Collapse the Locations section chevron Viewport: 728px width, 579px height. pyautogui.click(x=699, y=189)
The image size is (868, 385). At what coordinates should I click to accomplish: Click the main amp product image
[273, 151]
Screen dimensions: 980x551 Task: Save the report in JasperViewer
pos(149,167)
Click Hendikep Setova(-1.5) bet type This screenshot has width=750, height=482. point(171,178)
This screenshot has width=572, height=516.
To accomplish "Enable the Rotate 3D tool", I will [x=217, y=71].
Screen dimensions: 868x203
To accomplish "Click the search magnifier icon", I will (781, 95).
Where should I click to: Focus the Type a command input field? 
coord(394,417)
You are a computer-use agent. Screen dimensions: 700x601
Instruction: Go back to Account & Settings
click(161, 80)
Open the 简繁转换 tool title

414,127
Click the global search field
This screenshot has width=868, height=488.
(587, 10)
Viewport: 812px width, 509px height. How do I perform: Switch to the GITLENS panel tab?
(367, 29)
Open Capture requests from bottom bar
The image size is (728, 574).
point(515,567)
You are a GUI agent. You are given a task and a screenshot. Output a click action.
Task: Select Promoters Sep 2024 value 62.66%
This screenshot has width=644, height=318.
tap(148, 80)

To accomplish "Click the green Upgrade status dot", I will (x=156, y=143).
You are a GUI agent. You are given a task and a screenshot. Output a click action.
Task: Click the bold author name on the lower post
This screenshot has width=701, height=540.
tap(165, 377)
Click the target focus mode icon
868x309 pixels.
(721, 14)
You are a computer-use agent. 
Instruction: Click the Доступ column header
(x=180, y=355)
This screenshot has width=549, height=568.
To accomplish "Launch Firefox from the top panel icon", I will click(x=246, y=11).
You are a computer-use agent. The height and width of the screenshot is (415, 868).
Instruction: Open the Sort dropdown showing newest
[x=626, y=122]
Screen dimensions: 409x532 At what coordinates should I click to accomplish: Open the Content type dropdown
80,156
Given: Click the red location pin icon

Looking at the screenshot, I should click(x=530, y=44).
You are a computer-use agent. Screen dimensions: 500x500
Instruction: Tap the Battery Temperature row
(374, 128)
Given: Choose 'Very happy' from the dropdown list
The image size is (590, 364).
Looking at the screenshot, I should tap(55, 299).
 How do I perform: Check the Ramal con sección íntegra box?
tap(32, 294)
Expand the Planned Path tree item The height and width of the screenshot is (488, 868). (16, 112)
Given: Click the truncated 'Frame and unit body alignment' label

----------------------------------------

_Task instructions_:
Search the material for the word "from" and copy every matching line.

_Completed exercise_:
Open Capture requests from bottom bar
To accomplish "Launch Firefox from the top panel icon", I will click(x=246, y=11).
Given: Choose 'Very happy' from the dropdown list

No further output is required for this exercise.